*** SOURCE MATERIAL Section Begins ***

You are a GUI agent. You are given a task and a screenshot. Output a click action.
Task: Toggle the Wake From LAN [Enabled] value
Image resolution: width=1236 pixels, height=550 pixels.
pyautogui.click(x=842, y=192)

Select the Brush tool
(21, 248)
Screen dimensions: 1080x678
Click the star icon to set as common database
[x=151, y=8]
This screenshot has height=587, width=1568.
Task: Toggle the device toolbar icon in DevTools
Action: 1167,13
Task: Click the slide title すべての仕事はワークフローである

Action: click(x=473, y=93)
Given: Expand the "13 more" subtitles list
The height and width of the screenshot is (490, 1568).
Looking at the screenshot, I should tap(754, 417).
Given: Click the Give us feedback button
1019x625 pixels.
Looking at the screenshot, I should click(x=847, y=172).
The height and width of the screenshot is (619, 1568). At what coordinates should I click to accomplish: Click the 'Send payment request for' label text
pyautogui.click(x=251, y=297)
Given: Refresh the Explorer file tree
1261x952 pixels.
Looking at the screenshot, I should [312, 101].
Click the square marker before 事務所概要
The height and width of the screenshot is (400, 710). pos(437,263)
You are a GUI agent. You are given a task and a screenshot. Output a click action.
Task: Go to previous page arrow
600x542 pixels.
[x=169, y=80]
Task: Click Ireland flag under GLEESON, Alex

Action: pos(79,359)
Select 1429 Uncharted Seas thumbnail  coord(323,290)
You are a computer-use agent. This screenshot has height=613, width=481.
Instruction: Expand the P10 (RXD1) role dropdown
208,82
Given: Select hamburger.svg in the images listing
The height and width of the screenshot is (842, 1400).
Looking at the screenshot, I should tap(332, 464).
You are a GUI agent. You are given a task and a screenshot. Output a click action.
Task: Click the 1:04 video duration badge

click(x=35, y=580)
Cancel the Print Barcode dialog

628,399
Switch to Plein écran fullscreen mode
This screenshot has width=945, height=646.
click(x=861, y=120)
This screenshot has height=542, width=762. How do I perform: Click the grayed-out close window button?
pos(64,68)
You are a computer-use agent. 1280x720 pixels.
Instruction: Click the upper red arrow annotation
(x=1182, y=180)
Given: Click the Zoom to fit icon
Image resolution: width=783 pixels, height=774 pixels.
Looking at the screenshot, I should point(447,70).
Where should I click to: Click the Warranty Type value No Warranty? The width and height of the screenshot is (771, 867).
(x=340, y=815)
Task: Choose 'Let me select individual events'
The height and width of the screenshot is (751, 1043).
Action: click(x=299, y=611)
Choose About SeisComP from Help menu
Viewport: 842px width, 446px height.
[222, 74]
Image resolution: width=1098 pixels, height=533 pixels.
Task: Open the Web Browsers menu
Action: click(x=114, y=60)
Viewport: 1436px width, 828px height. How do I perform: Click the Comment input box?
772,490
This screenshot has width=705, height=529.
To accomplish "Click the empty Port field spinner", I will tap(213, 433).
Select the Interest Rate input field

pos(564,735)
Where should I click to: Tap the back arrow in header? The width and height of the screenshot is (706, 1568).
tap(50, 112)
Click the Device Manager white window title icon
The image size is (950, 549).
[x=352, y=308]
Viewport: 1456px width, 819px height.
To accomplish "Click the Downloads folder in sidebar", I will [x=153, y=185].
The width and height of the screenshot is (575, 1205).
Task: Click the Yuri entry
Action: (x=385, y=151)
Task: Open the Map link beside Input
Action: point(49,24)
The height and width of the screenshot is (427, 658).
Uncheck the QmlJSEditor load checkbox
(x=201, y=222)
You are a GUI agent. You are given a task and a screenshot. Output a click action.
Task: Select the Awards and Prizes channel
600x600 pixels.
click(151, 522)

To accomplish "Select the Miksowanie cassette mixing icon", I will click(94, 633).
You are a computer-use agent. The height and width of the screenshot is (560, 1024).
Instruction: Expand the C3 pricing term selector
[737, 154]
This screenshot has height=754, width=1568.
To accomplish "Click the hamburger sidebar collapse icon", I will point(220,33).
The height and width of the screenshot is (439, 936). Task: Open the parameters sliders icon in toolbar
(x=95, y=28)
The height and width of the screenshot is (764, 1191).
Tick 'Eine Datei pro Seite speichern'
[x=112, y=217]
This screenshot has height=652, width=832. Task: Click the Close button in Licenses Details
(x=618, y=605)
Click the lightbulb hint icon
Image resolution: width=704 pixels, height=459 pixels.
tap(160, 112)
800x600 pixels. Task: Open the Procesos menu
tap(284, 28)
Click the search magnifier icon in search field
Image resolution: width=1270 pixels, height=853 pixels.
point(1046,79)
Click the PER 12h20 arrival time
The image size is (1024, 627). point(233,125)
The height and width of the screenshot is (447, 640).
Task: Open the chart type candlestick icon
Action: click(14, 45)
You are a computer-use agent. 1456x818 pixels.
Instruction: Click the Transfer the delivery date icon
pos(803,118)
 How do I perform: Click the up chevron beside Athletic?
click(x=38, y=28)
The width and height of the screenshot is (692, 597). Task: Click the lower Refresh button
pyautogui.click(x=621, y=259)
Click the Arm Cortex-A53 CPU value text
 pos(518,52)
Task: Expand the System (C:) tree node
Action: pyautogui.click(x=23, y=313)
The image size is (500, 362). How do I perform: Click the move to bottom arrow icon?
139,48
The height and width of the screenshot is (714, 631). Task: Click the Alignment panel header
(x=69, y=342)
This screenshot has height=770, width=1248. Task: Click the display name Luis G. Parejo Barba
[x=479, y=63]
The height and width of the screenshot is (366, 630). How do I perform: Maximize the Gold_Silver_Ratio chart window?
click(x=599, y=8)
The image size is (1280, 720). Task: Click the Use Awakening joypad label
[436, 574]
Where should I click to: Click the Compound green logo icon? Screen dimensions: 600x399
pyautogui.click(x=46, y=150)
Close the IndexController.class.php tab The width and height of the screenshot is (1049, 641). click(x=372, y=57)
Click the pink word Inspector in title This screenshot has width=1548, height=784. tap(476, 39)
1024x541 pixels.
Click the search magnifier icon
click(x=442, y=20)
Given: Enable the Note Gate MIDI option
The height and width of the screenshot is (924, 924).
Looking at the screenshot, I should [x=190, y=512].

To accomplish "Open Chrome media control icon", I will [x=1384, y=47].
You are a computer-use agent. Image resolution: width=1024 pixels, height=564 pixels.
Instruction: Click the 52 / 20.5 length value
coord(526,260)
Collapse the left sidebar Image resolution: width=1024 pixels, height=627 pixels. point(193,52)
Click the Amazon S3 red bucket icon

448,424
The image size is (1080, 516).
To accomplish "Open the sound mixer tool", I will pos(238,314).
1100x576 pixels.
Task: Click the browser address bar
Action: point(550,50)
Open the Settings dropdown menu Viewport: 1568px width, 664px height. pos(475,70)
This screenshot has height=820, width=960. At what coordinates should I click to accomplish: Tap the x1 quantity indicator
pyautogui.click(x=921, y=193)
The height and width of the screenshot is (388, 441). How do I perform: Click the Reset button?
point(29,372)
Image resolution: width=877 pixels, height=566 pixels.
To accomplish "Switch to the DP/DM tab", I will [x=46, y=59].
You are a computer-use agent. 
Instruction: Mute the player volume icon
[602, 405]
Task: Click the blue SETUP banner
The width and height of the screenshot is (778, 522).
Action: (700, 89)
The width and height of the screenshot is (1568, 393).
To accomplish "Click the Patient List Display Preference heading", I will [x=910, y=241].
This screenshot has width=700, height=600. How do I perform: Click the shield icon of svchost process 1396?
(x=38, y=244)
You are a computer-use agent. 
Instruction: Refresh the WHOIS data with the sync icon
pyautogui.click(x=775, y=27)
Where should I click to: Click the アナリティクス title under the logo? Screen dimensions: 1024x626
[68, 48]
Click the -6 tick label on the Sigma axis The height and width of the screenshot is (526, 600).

*** SOURCE MATERIAL Section Ends ***

• _TASK STATEMENT_:
Set the records down again in full, exactly as they read.

• _PROBLEM SOLUTION_:
You are a GUI agent. You are given a task and a screenshot. Output a click action.
Task: Toggle the Wake From LAN [Enabled] value
Image resolution: width=1236 pixels, height=550 pixels.
pyautogui.click(x=842, y=192)

Select the Brush tool
(21, 248)
Screen dimensions: 1080x678
Click the star icon to set as common database
[x=151, y=8]
This screenshot has height=587, width=1568.
Task: Toggle the device toolbar icon in DevTools
Action: 1167,13
Task: Click the slide title すべての仕事はワークフローである

Action: click(x=473, y=93)
Given: Expand the "13 more" subtitles list
The height and width of the screenshot is (490, 1568).
Looking at the screenshot, I should tap(754, 417).
Given: Click the Give us feedback button
1019x625 pixels.
Looking at the screenshot, I should click(x=847, y=172).
The height and width of the screenshot is (619, 1568). At what coordinates should I click to accomplish: Click the 'Send payment request for' label text
pyautogui.click(x=251, y=297)
Given: Refresh the Explorer file tree
1261x952 pixels.
Looking at the screenshot, I should [312, 101].
Click the square marker before 事務所概要
The height and width of the screenshot is (400, 710). pos(437,263)
You are a GUI agent. You are given a task and a screenshot. Output a click action.
Task: Go to previous page arrow
600x542 pixels.
[x=169, y=80]
Task: Click Ireland flag under GLEESON, Alex

Action: pos(79,359)
Select 1429 Uncharted Seas thumbnail  coord(323,290)
You are a computer-use agent. This screenshot has height=613, width=481.
Instruction: Expand the P10 (RXD1) role dropdown
208,82
Given: Select hamburger.svg in the images listing
The height and width of the screenshot is (842, 1400).
Looking at the screenshot, I should tap(332, 464).
You are a GUI agent. You are given a task and a screenshot. Output a click action.
Task: Click the 1:04 video duration badge

click(x=35, y=580)
Cancel the Print Barcode dialog

628,399
Switch to Plein écran fullscreen mode
This screenshot has width=945, height=646.
click(x=861, y=120)
This screenshot has height=542, width=762. How do I perform: Click the grayed-out close window button?
pos(64,68)
You are a computer-use agent. 1280x720 pixels.
Instruction: Click the upper red arrow annotation
(x=1182, y=180)
Given: Click the Zoom to fit icon
Image resolution: width=783 pixels, height=774 pixels.
Looking at the screenshot, I should point(447,70).
Where should I click to: Click the Warranty Type value No Warranty? The width and height of the screenshot is (771, 867).
(x=340, y=815)
Task: Choose 'Let me select individual events'
The height and width of the screenshot is (751, 1043).
Action: click(x=299, y=611)
Choose About SeisComP from Help menu
Viewport: 842px width, 446px height.
[222, 74]
Image resolution: width=1098 pixels, height=533 pixels.
Task: Open the Web Browsers menu
Action: click(x=114, y=60)
Viewport: 1436px width, 828px height. How do I perform: Click the Comment input box?
772,490
This screenshot has width=705, height=529.
To accomplish "Click the empty Port field spinner", I will tap(213, 433).
Select the Interest Rate input field

pos(564,735)
Where should I click to: Tap the back arrow in header? The width and height of the screenshot is (706, 1568).
tap(50, 112)
Click the Device Manager white window title icon
The image size is (950, 549).
[x=352, y=308]
Viewport: 1456px width, 819px height.
To accomplish "Click the Downloads folder in sidebar", I will [x=153, y=185].
The width and height of the screenshot is (575, 1205).
Task: Click the Yuri entry
Action: (x=385, y=151)
Task: Open the Map link beside Input
Action: point(49,24)
The height and width of the screenshot is (427, 658).
Uncheck the QmlJSEditor load checkbox
(x=201, y=222)
You are a GUI agent. You are given a task and a screenshot. Output a click action.
Task: Select the Awards and Prizes channel
600x600 pixels.
click(151, 522)

To accomplish "Select the Miksowanie cassette mixing icon", I will click(94, 633).
You are a computer-use agent. The height and width of the screenshot is (560, 1024).
Instruction: Expand the C3 pricing term selector
[737, 154]
This screenshot has height=754, width=1568.
To accomplish "Click the hamburger sidebar collapse icon", I will point(220,33).
The height and width of the screenshot is (439, 936). Task: Open the parameters sliders icon in toolbar
(x=95, y=28)
The height and width of the screenshot is (764, 1191).
Tick 'Eine Datei pro Seite speichern'
[x=112, y=217]
This screenshot has height=652, width=832. Task: Click the Close button in Licenses Details
(x=618, y=605)
Click the lightbulb hint icon
Image resolution: width=704 pixels, height=459 pixels.
tap(160, 112)
800x600 pixels. Task: Open the Procesos menu
tap(284, 28)
Click the search magnifier icon in search field
Image resolution: width=1270 pixels, height=853 pixels.
point(1046,79)
Click the PER 12h20 arrival time
The image size is (1024, 627). point(233,125)
The height and width of the screenshot is (447, 640).
Task: Open the chart type candlestick icon
Action: click(14, 45)
You are a computer-use agent. 1456x818 pixels.
Instruction: Click the Transfer the delivery date icon
pos(803,118)
 How do I perform: Click the up chevron beside Athletic?
click(x=38, y=28)
The width and height of the screenshot is (692, 597). Task: Click the lower Refresh button
pyautogui.click(x=621, y=259)
Click the Arm Cortex-A53 CPU value text
 pos(518,52)
Task: Expand the System (C:) tree node
Action: pyautogui.click(x=23, y=313)
The image size is (500, 362). How do I perform: Click the move to bottom arrow icon?
139,48
The height and width of the screenshot is (714, 631). Task: Click the Alignment panel header
(x=69, y=342)
This screenshot has height=770, width=1248. Task: Click the display name Luis G. Parejo Barba
[x=479, y=63]
The height and width of the screenshot is (366, 630). How do I perform: Maximize the Gold_Silver_Ratio chart window?
click(x=599, y=8)
The image size is (1280, 720). Task: Click the Use Awakening joypad label
[436, 574]
Where should I click to: Click the Compound green logo icon? Screen dimensions: 600x399
pyautogui.click(x=46, y=150)
Close the IndexController.class.php tab The width and height of the screenshot is (1049, 641). click(x=372, y=57)
Click the pink word Inspector in title This screenshot has width=1548, height=784. tap(476, 39)
1024x541 pixels.
Click the search magnifier icon
click(x=442, y=20)
Given: Enable the Note Gate MIDI option
The height and width of the screenshot is (924, 924).
Looking at the screenshot, I should [x=190, y=512].

To accomplish "Open Chrome media control icon", I will [x=1384, y=47].
You are a computer-use agent. Image resolution: width=1024 pixels, height=564 pixels.
Instruction: Click the 52 / 20.5 length value
coord(526,260)
Collapse the left sidebar Image resolution: width=1024 pixels, height=627 pixels. point(193,52)
Click the Amazon S3 red bucket icon

448,424
The image size is (1080, 516).
To accomplish "Open the sound mixer tool", I will pos(238,314).
1100x576 pixels.
Task: Click the browser address bar
Action: point(550,50)
Open the Settings dropdown menu Viewport: 1568px width, 664px height. pos(475,70)
This screenshot has height=820, width=960. At what coordinates should I click to accomplish: Tap the x1 quantity indicator
pyautogui.click(x=921, y=193)
The height and width of the screenshot is (388, 441). How do I perform: Click the Reset button?
point(29,372)
Image resolution: width=877 pixels, height=566 pixels.
To accomplish "Switch to the DP/DM tab", I will [x=46, y=59].
You are a computer-use agent. 
Instruction: Mute the player volume icon
[602, 405]
Task: Click the blue SETUP banner
The width and height of the screenshot is (778, 522).
Action: (700, 89)
The width and height of the screenshot is (1568, 393).
To accomplish "Click the Patient List Display Preference heading", I will [x=910, y=241].
This screenshot has width=700, height=600. How do I perform: Click the shield icon of svchost process 1396?
(x=38, y=244)
You are a computer-use agent. 
Instruction: Refresh the WHOIS data with the sync icon
pyautogui.click(x=775, y=27)
Where should I click to: Click the アナリティクス title under the logo? Screen dimensions: 1024x626
[68, 48]
Click the -6 tick label on the Sigma axis The height and width of the screenshot is (526, 600).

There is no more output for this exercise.